* What is required *
Rewrite the lines below with every "accomplish" changed to "complete", keeping everything else the same.

* Input data *
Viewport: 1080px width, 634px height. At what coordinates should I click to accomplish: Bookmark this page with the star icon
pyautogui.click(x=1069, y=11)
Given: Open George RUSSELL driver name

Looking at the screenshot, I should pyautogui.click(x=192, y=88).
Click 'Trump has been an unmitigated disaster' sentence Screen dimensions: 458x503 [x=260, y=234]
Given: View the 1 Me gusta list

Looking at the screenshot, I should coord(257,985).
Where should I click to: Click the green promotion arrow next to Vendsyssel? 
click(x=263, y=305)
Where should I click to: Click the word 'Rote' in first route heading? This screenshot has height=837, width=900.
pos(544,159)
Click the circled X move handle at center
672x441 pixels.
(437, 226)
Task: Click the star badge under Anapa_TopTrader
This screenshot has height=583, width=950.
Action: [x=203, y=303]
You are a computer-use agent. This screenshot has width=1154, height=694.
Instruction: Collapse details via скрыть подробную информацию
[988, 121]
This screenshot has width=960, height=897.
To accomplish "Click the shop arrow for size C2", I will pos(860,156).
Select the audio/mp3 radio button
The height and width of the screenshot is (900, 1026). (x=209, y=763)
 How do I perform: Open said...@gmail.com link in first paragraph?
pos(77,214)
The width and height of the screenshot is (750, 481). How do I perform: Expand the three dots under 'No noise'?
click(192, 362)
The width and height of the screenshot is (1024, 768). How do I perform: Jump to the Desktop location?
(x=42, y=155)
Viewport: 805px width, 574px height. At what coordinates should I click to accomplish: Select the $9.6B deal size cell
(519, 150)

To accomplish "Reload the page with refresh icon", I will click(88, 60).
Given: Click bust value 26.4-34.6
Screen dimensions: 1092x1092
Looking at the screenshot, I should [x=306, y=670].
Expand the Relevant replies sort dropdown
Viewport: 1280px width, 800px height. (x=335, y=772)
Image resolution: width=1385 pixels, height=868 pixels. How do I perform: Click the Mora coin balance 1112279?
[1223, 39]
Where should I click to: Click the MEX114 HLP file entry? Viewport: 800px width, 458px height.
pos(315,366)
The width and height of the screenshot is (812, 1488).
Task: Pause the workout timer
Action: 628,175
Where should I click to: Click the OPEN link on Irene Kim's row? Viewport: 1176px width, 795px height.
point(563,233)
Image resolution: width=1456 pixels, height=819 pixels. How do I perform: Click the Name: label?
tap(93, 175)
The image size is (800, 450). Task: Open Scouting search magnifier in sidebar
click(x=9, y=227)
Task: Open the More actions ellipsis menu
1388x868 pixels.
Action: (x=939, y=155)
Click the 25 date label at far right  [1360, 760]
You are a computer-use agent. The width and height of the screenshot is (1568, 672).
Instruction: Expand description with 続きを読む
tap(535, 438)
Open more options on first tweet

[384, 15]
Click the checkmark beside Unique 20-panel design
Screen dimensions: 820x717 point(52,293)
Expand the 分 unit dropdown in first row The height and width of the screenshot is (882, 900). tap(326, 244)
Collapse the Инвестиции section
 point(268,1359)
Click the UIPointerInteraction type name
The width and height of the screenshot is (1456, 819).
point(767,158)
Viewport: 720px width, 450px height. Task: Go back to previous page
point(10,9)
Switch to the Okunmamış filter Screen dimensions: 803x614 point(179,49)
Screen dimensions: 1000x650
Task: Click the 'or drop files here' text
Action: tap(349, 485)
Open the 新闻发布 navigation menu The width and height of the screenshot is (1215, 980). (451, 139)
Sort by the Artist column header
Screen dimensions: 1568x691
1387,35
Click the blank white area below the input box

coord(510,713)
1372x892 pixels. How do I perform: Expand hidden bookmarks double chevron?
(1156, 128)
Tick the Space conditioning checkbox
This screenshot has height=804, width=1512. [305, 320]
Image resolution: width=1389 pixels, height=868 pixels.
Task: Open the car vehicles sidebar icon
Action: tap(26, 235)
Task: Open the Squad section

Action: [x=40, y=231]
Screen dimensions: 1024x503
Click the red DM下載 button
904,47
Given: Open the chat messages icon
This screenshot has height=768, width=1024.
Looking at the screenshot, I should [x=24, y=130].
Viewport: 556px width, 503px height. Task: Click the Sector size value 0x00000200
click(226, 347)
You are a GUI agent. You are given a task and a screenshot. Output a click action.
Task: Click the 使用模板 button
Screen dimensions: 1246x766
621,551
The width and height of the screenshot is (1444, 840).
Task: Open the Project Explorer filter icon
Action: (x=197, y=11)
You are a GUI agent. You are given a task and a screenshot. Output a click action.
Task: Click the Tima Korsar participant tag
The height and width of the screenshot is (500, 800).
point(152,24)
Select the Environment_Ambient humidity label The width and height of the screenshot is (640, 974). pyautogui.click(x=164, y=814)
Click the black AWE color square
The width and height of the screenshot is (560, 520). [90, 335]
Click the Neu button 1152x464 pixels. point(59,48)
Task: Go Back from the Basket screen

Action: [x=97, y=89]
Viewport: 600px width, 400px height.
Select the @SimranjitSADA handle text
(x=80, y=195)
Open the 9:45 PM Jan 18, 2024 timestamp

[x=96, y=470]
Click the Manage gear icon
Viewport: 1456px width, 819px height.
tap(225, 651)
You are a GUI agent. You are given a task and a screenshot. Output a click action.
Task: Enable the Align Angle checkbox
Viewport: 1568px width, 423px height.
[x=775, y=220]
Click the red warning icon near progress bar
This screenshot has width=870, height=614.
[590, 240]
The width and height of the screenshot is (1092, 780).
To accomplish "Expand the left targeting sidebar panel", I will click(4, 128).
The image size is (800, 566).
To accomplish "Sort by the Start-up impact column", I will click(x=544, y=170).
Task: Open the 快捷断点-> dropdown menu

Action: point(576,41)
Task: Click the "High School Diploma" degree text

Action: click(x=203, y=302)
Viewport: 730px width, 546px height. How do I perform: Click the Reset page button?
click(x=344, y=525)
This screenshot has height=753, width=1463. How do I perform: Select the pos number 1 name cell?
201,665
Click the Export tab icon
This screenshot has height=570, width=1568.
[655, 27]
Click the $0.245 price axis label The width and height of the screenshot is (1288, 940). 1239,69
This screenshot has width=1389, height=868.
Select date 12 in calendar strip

* Final result *
Viewport: 1080px width, 634px height. At what coordinates should I click to complete: Bookmark this page with the star icon
pyautogui.click(x=1069, y=11)
Given: Open George RUSSELL driver name

Looking at the screenshot, I should pyautogui.click(x=192, y=88).
Click 'Trump has been an unmitigated disaster' sentence Screen dimensions: 458x503 [x=260, y=234]
Given: View the 1 Me gusta list

Looking at the screenshot, I should coord(257,985).
Where should I click to: Click the green promotion arrow next to Vendsyssel? 
click(x=263, y=305)
Where should I click to: Click the word 'Rote' in first route heading? This screenshot has height=837, width=900.
pos(544,159)
Click the circled X move handle at center
672x441 pixels.
(437, 226)
Task: Click the star badge under Anapa_TopTrader
This screenshot has height=583, width=950.
Action: [x=203, y=303]
You are a computer-use agent. This screenshot has width=1154, height=694.
Instruction: Collapse details via скрыть подробную информацию
[988, 121]
This screenshot has width=960, height=897.
To complete "Click the shop arrow for size C2", I will pos(860,156).
Select the audio/mp3 radio button
The height and width of the screenshot is (900, 1026). (x=209, y=763)
 How do I perform: Open said...@gmail.com link in first paragraph?
pos(77,214)
The width and height of the screenshot is (750, 481). How do I perform: Expand the three dots under 'No noise'?
click(192, 362)
The width and height of the screenshot is (1024, 768). How do I perform: Jump to the Desktop location?
(x=42, y=155)
Viewport: 805px width, 574px height. At what coordinates should I click to complete: Select the $9.6B deal size cell
(519, 150)

To complete "Reload the page with refresh icon", I will click(88, 60).
Given: Click bust value 26.4-34.6
Screen dimensions: 1092x1092
Looking at the screenshot, I should [x=306, y=670].
Expand the Relevant replies sort dropdown
Viewport: 1280px width, 800px height. (x=335, y=772)
Image resolution: width=1385 pixels, height=868 pixels. How do I perform: Click the Mora coin balance 1112279?
[1223, 39]
Where should I click to: Click the MEX114 HLP file entry? Viewport: 800px width, 458px height.
pos(315,366)
The width and height of the screenshot is (812, 1488).
Task: Pause the workout timer
Action: 628,175
Where should I click to: Click the OPEN link on Irene Kim's row? Viewport: 1176px width, 795px height.
point(563,233)
Image resolution: width=1456 pixels, height=819 pixels. How do I perform: Click the Name: label?
tap(93, 175)
The image size is (800, 450). Task: Open Scouting search magnifier in sidebar
click(x=9, y=227)
Task: Open the More actions ellipsis menu
1388x868 pixels.
Action: (x=939, y=155)
Click the 25 date label at far right  [1360, 760]
You are a computer-use agent. The width and height of the screenshot is (1568, 672).
Instruction: Expand description with 続きを読む
tap(535, 438)
Open more options on first tweet

[384, 15]
Click the checkmark beside Unique 20-panel design
Screen dimensions: 820x717 point(52,293)
Expand the 分 unit dropdown in first row The height and width of the screenshot is (882, 900). tap(326, 244)
Collapse the Инвестиции section
 point(268,1359)
Click the UIPointerInteraction type name
The width and height of the screenshot is (1456, 819).
point(767,158)
Viewport: 720px width, 450px height. Task: Go back to previous page
point(10,9)
Switch to the Okunmamış filter Screen dimensions: 803x614 point(179,49)
Screen dimensions: 1000x650
Task: Click the 'or drop files here' text
Action: tap(349, 485)
Open the 新闻发布 navigation menu The width and height of the screenshot is (1215, 980). (451, 139)
Sort by the Artist column header
Screen dimensions: 1568x691
1387,35
Click the blank white area below the input box

coord(510,713)
1372x892 pixels. How do I perform: Expand hidden bookmarks double chevron?
(1156, 128)
Tick the Space conditioning checkbox
This screenshot has height=804, width=1512. [305, 320]
Image resolution: width=1389 pixels, height=868 pixels.
Task: Open the car vehicles sidebar icon
Action: tap(26, 235)
Task: Open the Squad section

Action: [x=40, y=231]
Screen dimensions: 1024x503
Click the red DM下載 button
904,47
Given: Open the chat messages icon
This screenshot has height=768, width=1024.
Looking at the screenshot, I should [x=24, y=130].
Viewport: 556px width, 503px height. Task: Click the Sector size value 0x00000200
click(226, 347)
You are a GUI agent. You are given a task and a screenshot. Output a click action.
Task: Click the 使用模板 button
Screen dimensions: 1246x766
621,551
The width and height of the screenshot is (1444, 840).
Task: Open the Project Explorer filter icon
Action: (x=197, y=11)
You are a GUI agent. You are given a task and a screenshot. Output a click action.
Task: Click the Tima Korsar participant tag
The height and width of the screenshot is (500, 800).
point(152,24)
Select the Environment_Ambient humidity label The width and height of the screenshot is (640, 974). pyautogui.click(x=164, y=814)
Click the black AWE color square
The width and height of the screenshot is (560, 520). [90, 335]
Click the Neu button 1152x464 pixels. point(59,48)
Task: Go Back from the Basket screen

Action: [x=97, y=89]
Viewport: 600px width, 400px height.
Select the @SimranjitSADA handle text
(x=80, y=195)
Open the 9:45 PM Jan 18, 2024 timestamp

[x=96, y=470]
Click the Manage gear icon
Viewport: 1456px width, 819px height.
tap(225, 651)
You are a GUI agent. You are given a task and a screenshot. Output a click action.
Task: Enable the Align Angle checkbox
Viewport: 1568px width, 423px height.
[x=775, y=220]
Click the red warning icon near progress bar
This screenshot has width=870, height=614.
[590, 240]
The width and height of the screenshot is (1092, 780).
To complete "Expand the left targeting sidebar panel", I will click(4, 128).
The image size is (800, 566).
To complete "Sort by the Start-up impact column", I will click(x=544, y=170).
Task: Open the 快捷断点-> dropdown menu

Action: point(576,41)
Task: Click the "High School Diploma" degree text

Action: click(x=203, y=302)
Viewport: 730px width, 546px height. How do I perform: Click the Reset page button?
click(x=344, y=525)
This screenshot has height=753, width=1463. How do I perform: Select the pos number 1 name cell?
201,665
Click the Export tab icon
This screenshot has height=570, width=1568.
[655, 27]
Click the $0.245 price axis label The width and height of the screenshot is (1288, 940). 1239,69
This screenshot has width=1389, height=868.
Select date 12 in calendar strip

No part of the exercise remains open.